Saturday, September 13, 2008

Pondering Pasta

My friend Kelly and her housemate Maureen invited me over to their new apartment in DC tonight for pasta. And, of course, I started (over)thinking...

(1) Since there is no such thing as a free lunch, I must be paying a non-pecuniary price for the meal. In this case, my first thought is that I barter with my friendship.

(2) But friendship is reciprocal. It wasn't like I was only giving friendship. I was getting it as well. So I am paying friendship and getting friendship and pasta in exchange. If we assume that we value each other's friendship equally, further explanation is needed.

(3) My conclusion: she expects that at some time in the future I will divert roughly the same amount resources to her.

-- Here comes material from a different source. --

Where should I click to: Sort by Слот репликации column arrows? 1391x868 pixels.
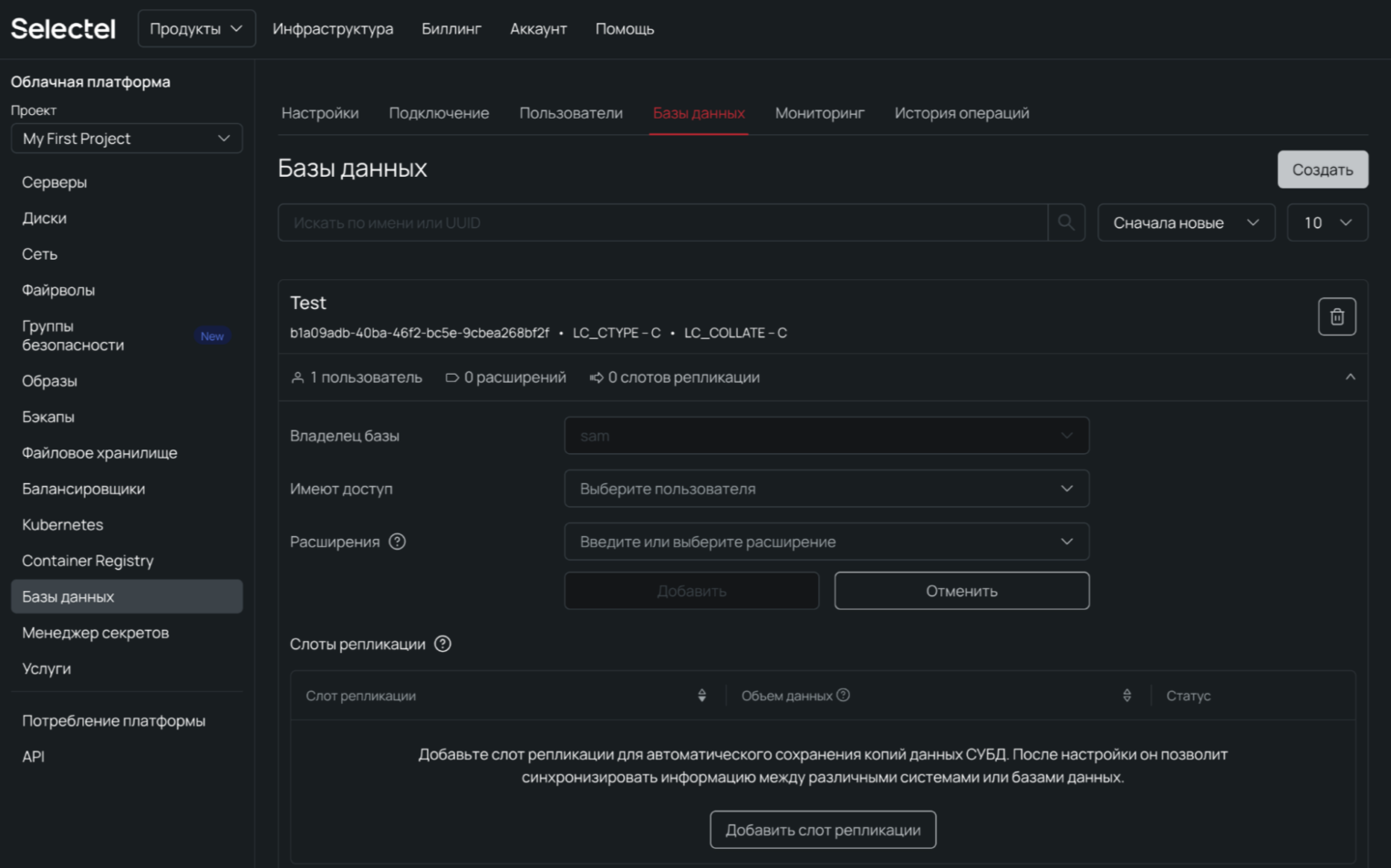pos(701,696)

I think this makes a fair amount of sense. If after a couple months she finds that we always eat at here place--on her dime--and she expects it to be that way forever, she would be less inclined to be my friend. Relaxing the assumption above, we might say that the difference between how much each friend contributes to the relationship reflects the relative value of each participant. She might be willing to give a little more than me in the long run if she finds me to be an exceptional friend worth paying a premium for. And if, at the same time, I value her a little less than she values me, a long run difference in contribution is sustainable.

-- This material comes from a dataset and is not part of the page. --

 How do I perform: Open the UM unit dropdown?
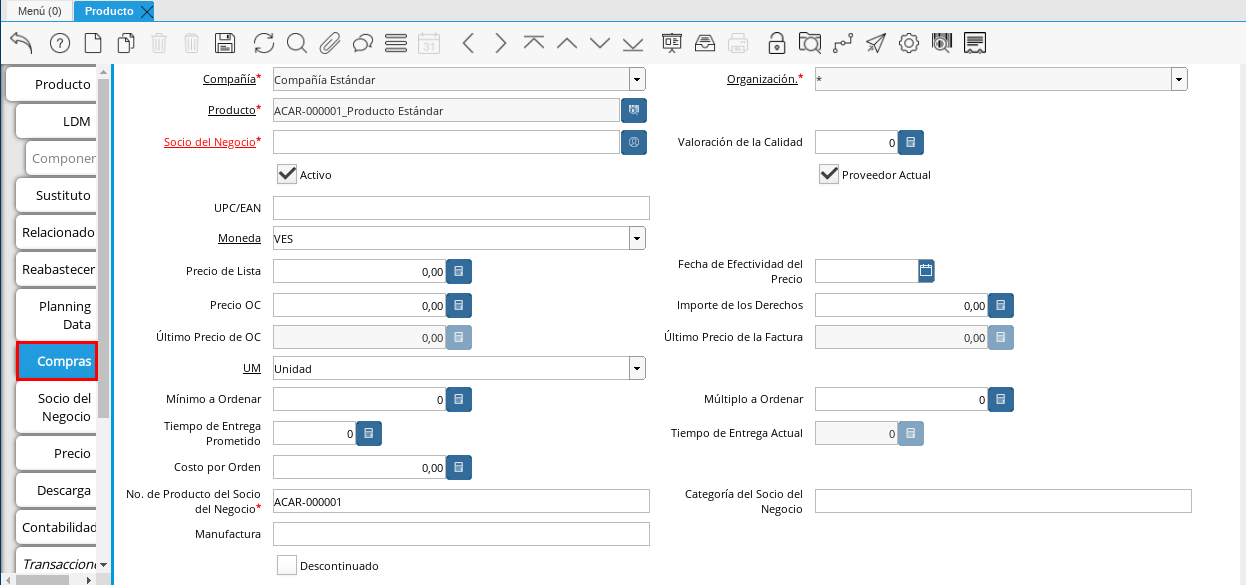click(636, 369)
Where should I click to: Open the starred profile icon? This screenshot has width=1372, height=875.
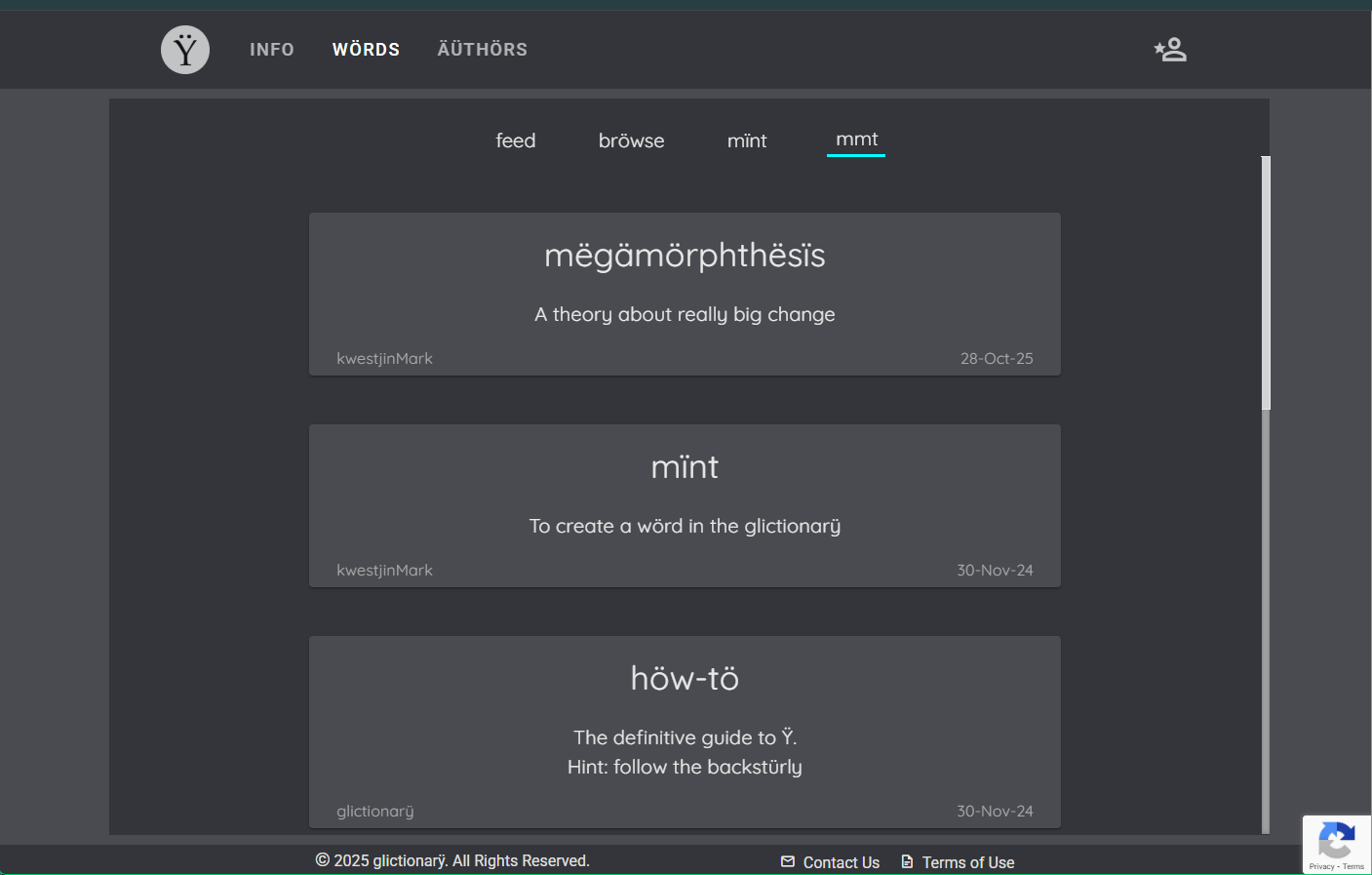[1169, 49]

Her expectations, of course, take into account all future transactions. It could be the case that one friend is in a bind for an extended period of time. If she expects to recoup her losses when this time period ends, the friendship will not necessarily end.

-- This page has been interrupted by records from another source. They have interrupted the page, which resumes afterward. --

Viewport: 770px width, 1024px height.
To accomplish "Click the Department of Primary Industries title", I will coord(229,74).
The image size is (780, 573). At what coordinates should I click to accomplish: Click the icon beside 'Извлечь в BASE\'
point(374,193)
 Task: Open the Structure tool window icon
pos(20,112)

It might even be true that friends don't expect immediate repayment when hard times are over. Just knowing that you would do the same if they found themselves in a similar situation could suffice. This treatment presents friendship as a sort of insurance scheme.

My most important observation stemming from this though is that the temporal nature of the transaction observed serves to illustrate the level of trust required for friendships. She does not know how I will act in the future. But she trusts that I will act in accordance with the social norms of friendship.

In other words: Thank you for dinner.